__TASK DESCRIPTION__: Reproduce the passage on Arbeloa's defense of his Real Madrid players and dressing room word for word, keeping every line and heading in place.

__TEXT SEGMENT__:

The most striking part of his defense was the way he framed it in Real Madrid terms. Arbeloa invoked club identity, sacrifice, and what it means to wear the shirt, arguing that players can make serious mistakes without their entire commitment being erased. That does not excuse what happened, but it does explain why he was so determined not to let this become a public execution of two players he still sees as important figures in the squad.

The Real Madrid coach was also defending his own dressing room

This was not only about Valverde and Tchouaméni. It was also Arbeloa answering the wider noise around Real Madrid’s dressing room. He said reports that players have disrespected him are “absolutely false,” and he rejected claims that selection decisions are being driven by personal issues rather than sporting reasons. On that point, his tone felt just as important as his words. He was not speaking like a coach detached from the squad; he was speaking like someone trying to reassert control of the narrative around it.

__EXERCISE DATA__:
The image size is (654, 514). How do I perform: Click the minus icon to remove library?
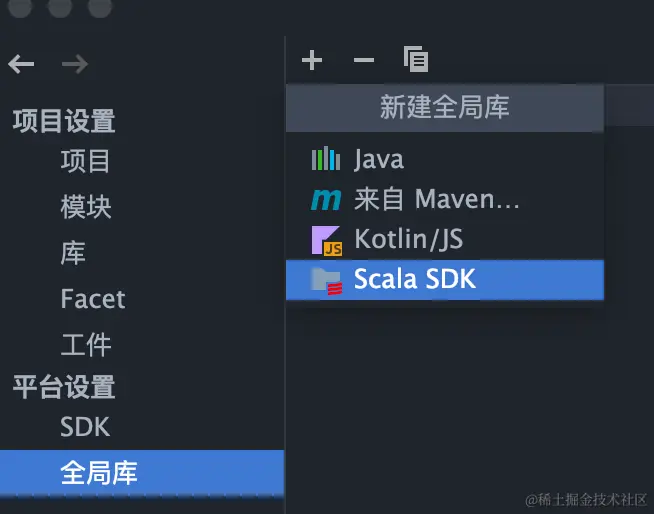pyautogui.click(x=364, y=60)
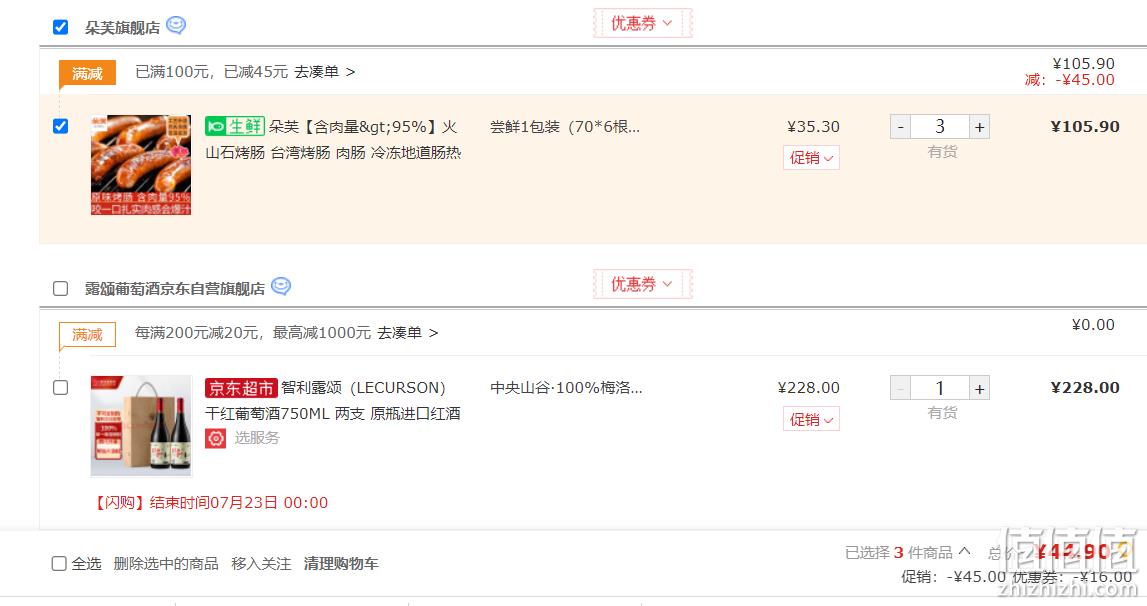Expand 优惠券 dropdown for 朵芙旗舰店
The height and width of the screenshot is (606, 1147).
pyautogui.click(x=642, y=23)
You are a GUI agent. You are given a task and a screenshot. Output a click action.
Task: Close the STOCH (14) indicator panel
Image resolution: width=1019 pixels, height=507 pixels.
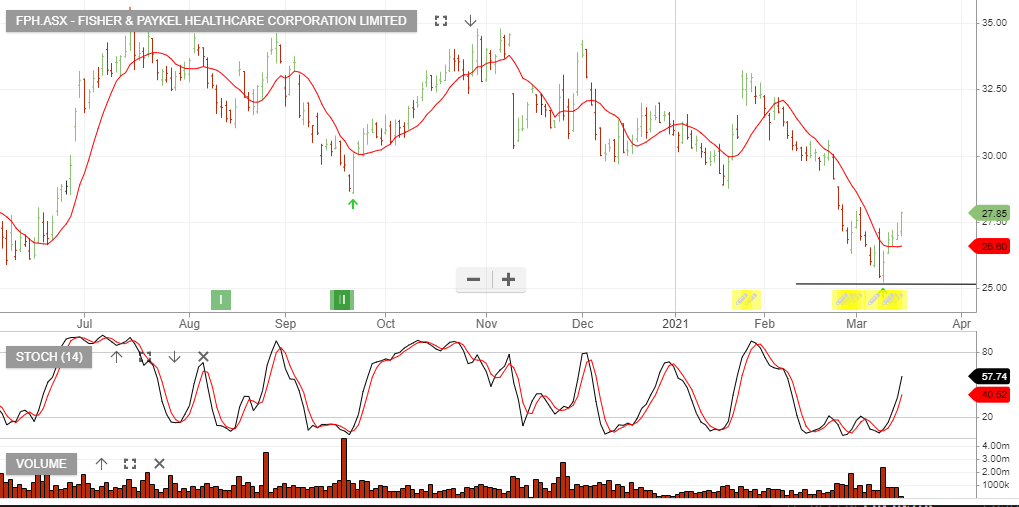coord(203,356)
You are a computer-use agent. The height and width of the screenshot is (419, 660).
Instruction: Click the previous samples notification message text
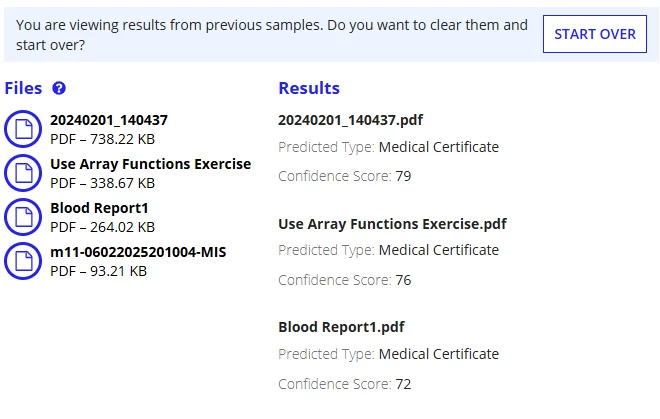coord(272,35)
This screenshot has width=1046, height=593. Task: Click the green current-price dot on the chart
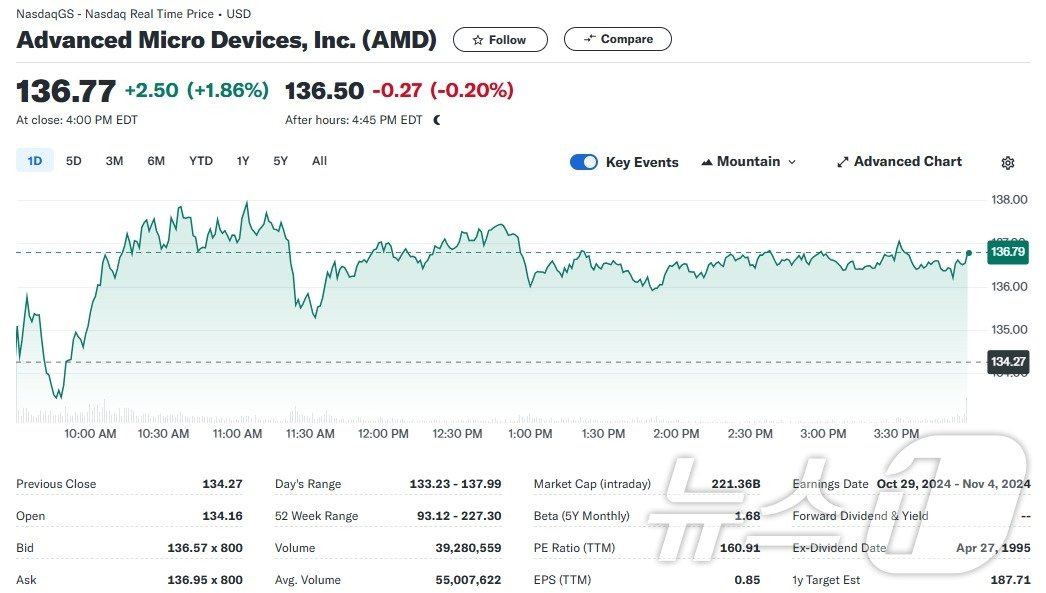coord(968,253)
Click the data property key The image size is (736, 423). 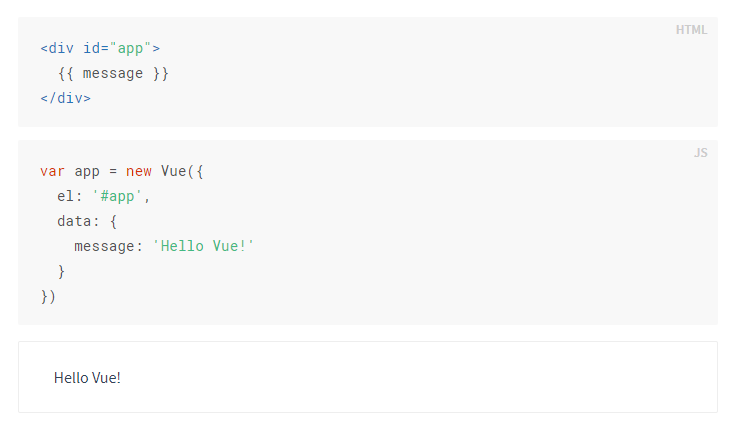(73, 221)
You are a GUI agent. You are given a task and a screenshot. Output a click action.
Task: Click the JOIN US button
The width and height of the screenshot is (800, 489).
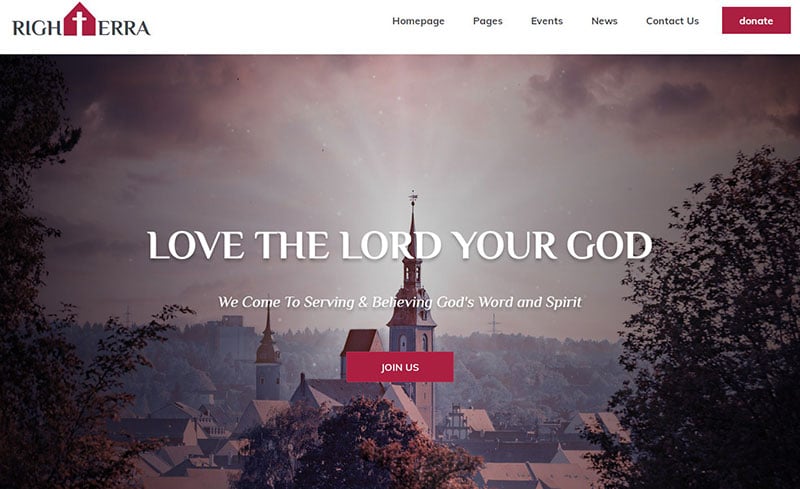point(400,367)
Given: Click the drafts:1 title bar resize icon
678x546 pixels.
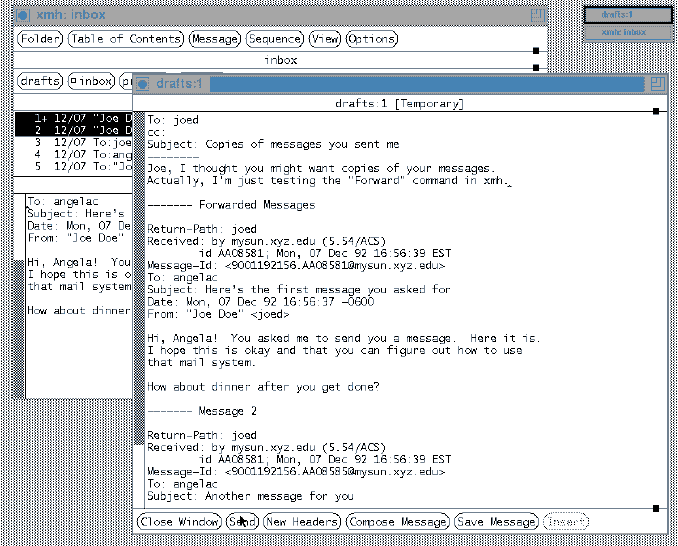Looking at the screenshot, I should tap(657, 83).
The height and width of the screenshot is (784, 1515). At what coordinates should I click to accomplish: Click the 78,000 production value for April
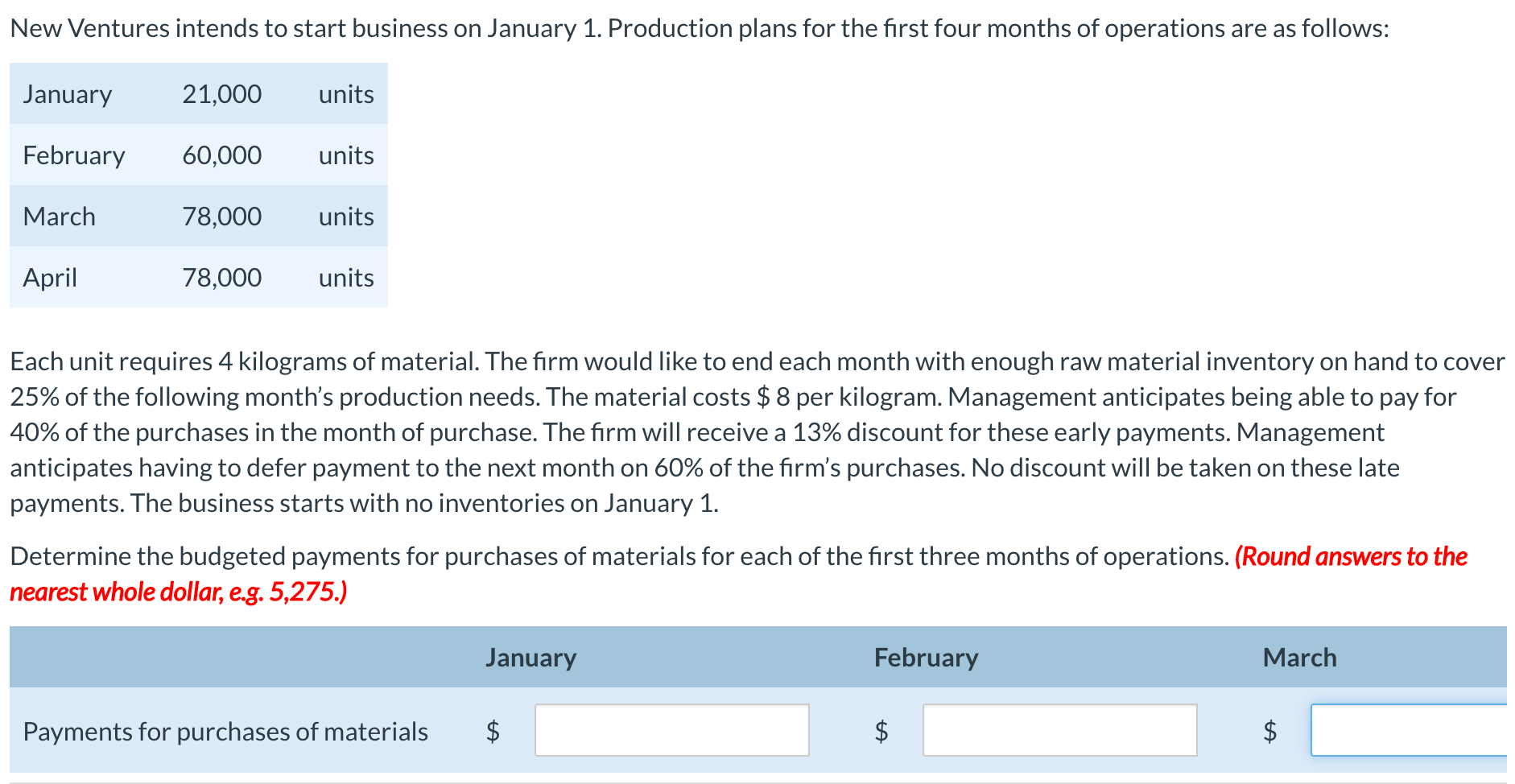221,278
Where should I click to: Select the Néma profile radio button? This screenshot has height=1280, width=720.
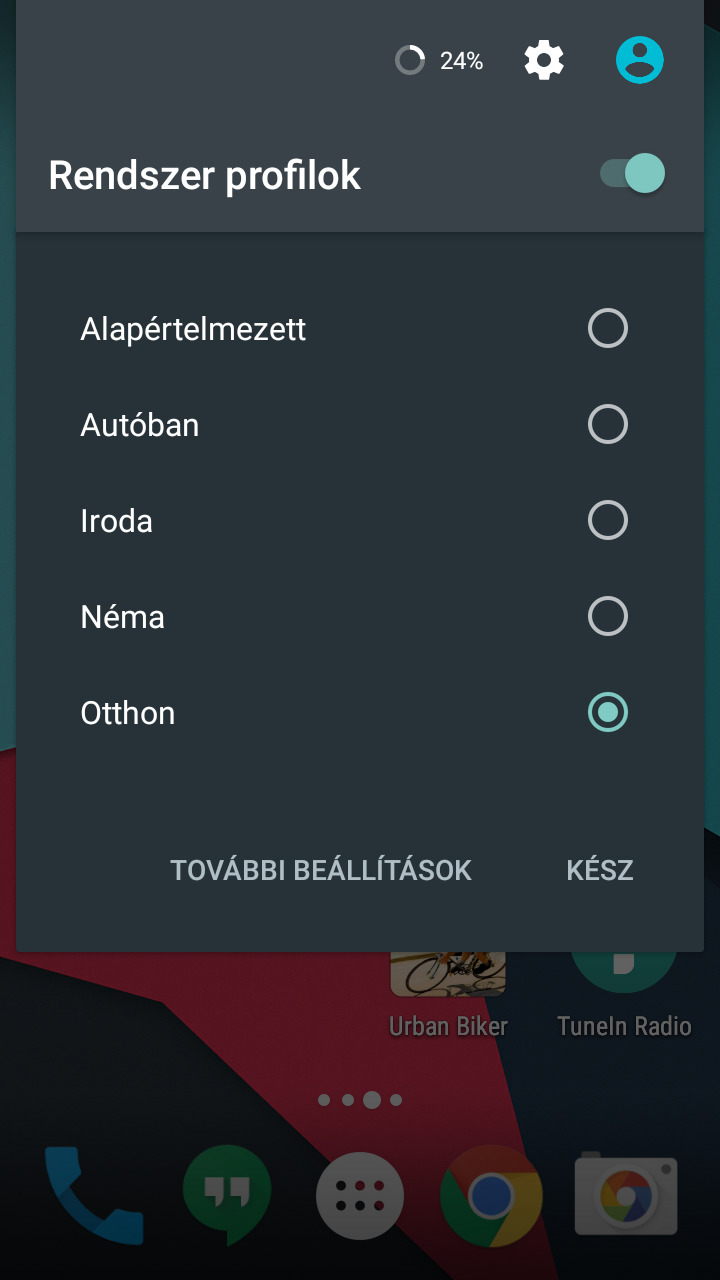[608, 617]
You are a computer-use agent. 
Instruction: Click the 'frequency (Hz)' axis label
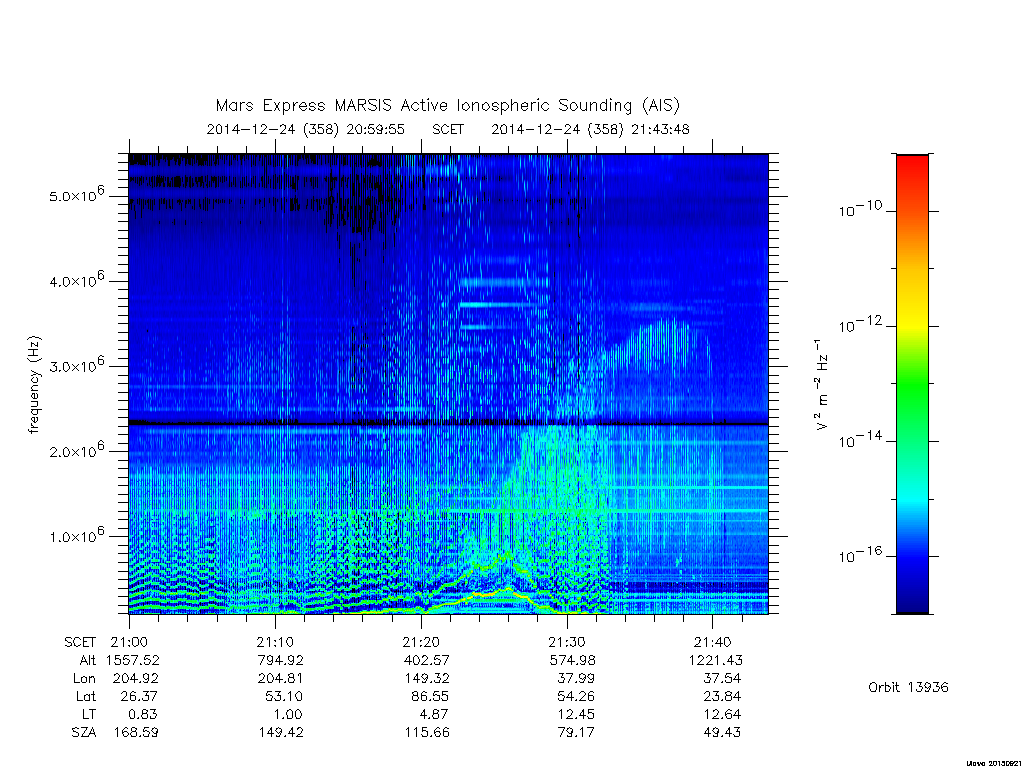click(35, 385)
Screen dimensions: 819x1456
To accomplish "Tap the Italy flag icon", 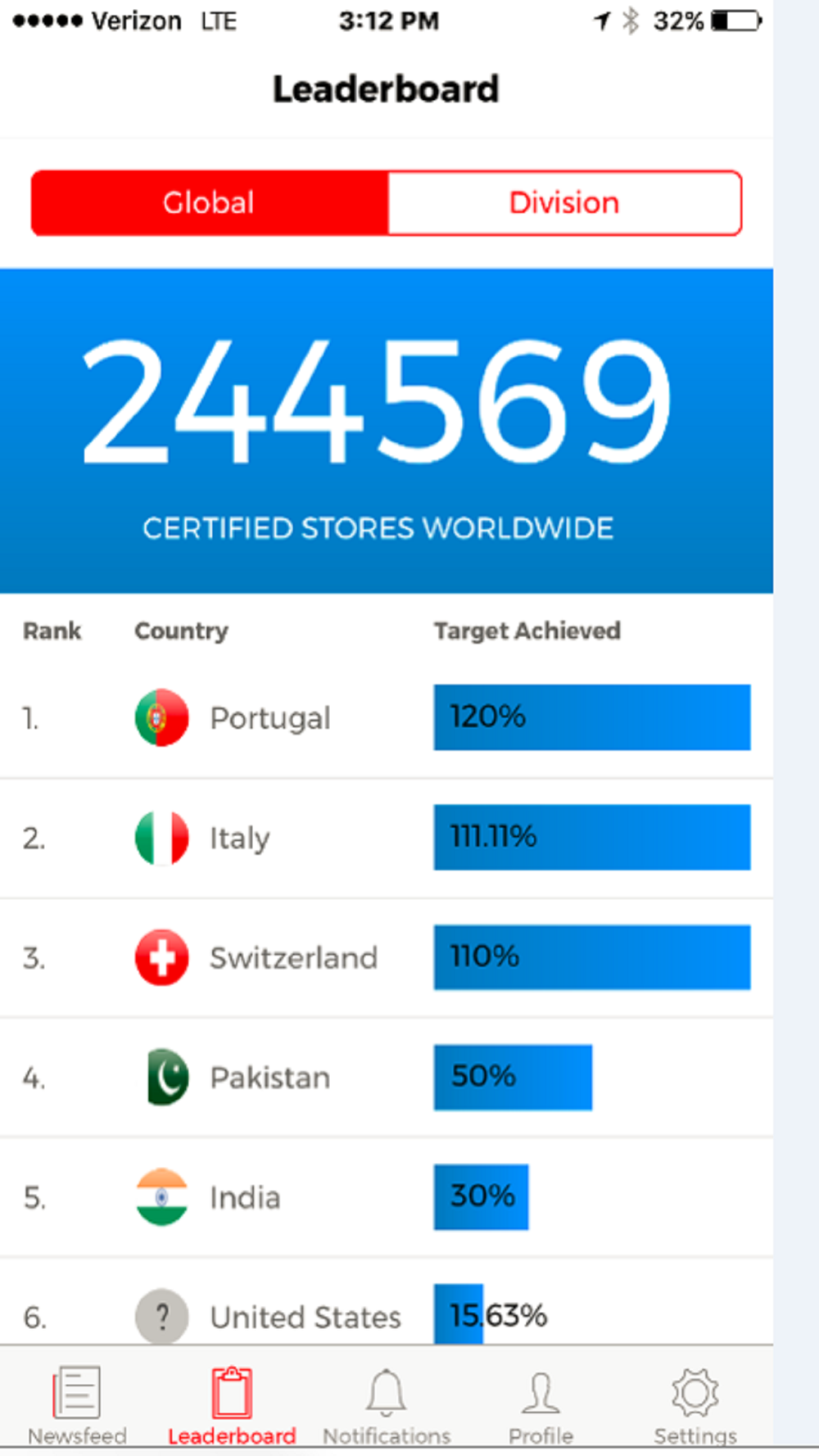I will pos(161,838).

__SOLUTION FOR THIS EXERCISE__:
The most striking part of his defense was the way he framed it in Real Madrid terms. Arbeloa invoked club identity, sacrifice, and what it means to wear the shirt, arguing that players can make serious mistakes without their entire commitment being erased. That does not excuse what happened, but it does explain why he was so determined not to let this become a public execution of two players he still sees as important figures in the squad.

The Real Madrid coach was also defending his own dressing room

This was not only about Valverde and Tchouaméni. It was also Arbeloa answering the wider noise around Real Madrid’s dressing room. He said reports that players have disrespected him are “absolutely false,” and he rejected claims that selection decisions are being driven by personal issues rather than sporting reasons. On that point, his tone felt just as important as his words. He was not speaking like a coach detached from the squad; he was speaking like someone trying to reassert control of the narrative around it.